(Beginning of PASSAGE SHOWN)

# Schaffer Archery joins Aim Low Productions



## [email protected] (Jan 17, 2005)

For immediate release:
Schaffer Archery Joins Aim Low Productions
April 29, 2009

Aim Low Productions is proud to announce their new partnership with Schaffer Archery in support of Aim N Low TV. Schaffer Archery's Opposition sights and their line up of arrow rests are built to stand up to the abuse that the Aim Low staff subjects all our equipment to while hunting.

Information about Schaffer Archery and their quality products can be found at www.schafferarchery.com.

Information about Aim Low Productions can be found at www.aimlowproductions.com and Aim N Low TV can be viewed at www.aimnlowtv.com.


----------



## BuckWyld (May 5, 2006)

*Schaffer*

Thats great news Robin. I shoot Schaffer, those things are tough as nails! Good Luck in your joint venture.


----------



## [email protected] (Jan 17, 2005)

BuckWyld said:


> Good Luck in your joint venture.


Thank you!


----------



## [email protected] (Jan 17, 2005)

ttt


----------



## featherlite (Apr 14, 2005)

*schaffer*

Robin you sure now how to pickem. I have been shooting schaffer I think since Johns first rest cam out. They are a great bunch of fellows and have a great product and you made a great choice as well Rex


----------



## [email protected] (Jan 17, 2005)

featherlite said:


> Robin you sure now how to pickem. I have been shooting schaffer I think since Johns first rest cam out. They are a great bunch of fellows and have a great product and you made a great choice as well Rex


Having good people to work with to go along with a good product is very important to us.


----------



## BEETLE GUY (Apr 14, 2007)

Congrats Robin! Hope you guys have a great season.

Les


----------



## [email protected] (Jan 17, 2005)

BEETLE GUY said:


> Congrats Robin! Hope you guys have a great season.
> 
> Les


Thanks Les. We have had some great hog hunts this spring already and some great hunts planned for this fall. Of course, plenty of bowfishing in between too.


----------

(End of PASSAGE SHOWN)

TASK REQUIREMENTS:
- a) According to the Schaffer Archery thread, which Schaffer Archery products are built to stand up to the Aim Low staff's abuse of equipment while hunting?
- b) Extract from the Schaffer Archery thread the part that opens with the words containing "Information about Aim" and closes with "nails! Good Luck in your joint venture.".
- c) Based on the Schaffer Archery thread, mark each statement yes or no, and quote the words of the thread that decide it: (i) The announcement is dated April 29, 2009. (ii) BuckWyld shoots a brand other than Schaffer. (iii) The reply to Les mentions hog hunts already this spring.

(Beginning of RAW DATA)

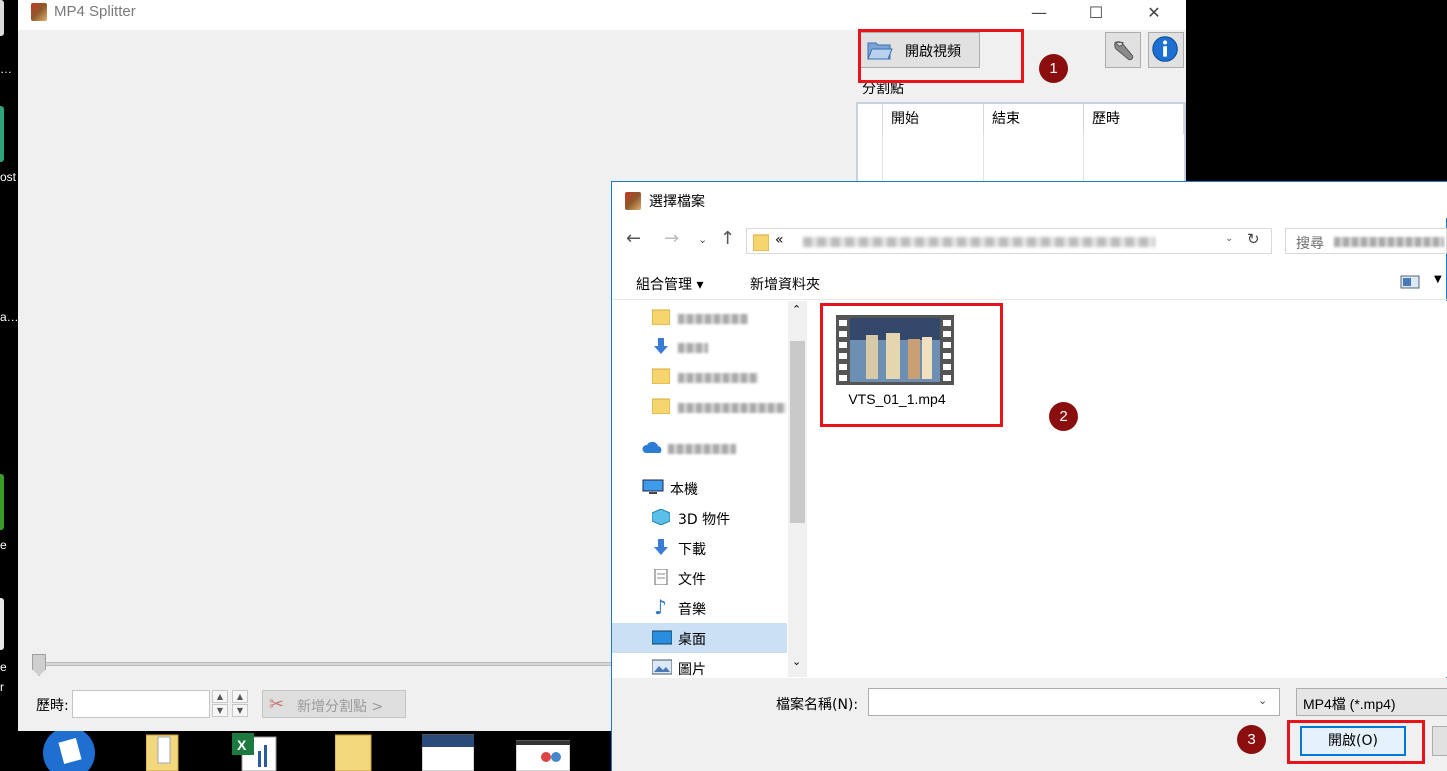  I want to click on annotation-badge-1: 1, so click(1054, 68).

(End of RAW DATA)

OUTPUTS IN ORDER:
- a) Schaffer Archery's Opposition sights and their line up of arrow rests.

- b)
Information about Aim Low Productions can be found at www.aimlowproductions.com and Aim N Low TV can be viewed at www.aimnlowtv.com.


----------



## BuckWyld (May 5, 2006)

*Schaffer*

Thats great news Robin. I shoot Schaffer, those things are tough as nails! Good Luck in your joint venture.

- c)
(i) Yes: "April 29, 2009"
(ii) No: "I shoot Schaffer, those things are tough as nails!"
(iii) Yes: "We have had some great hog hunts this spring already"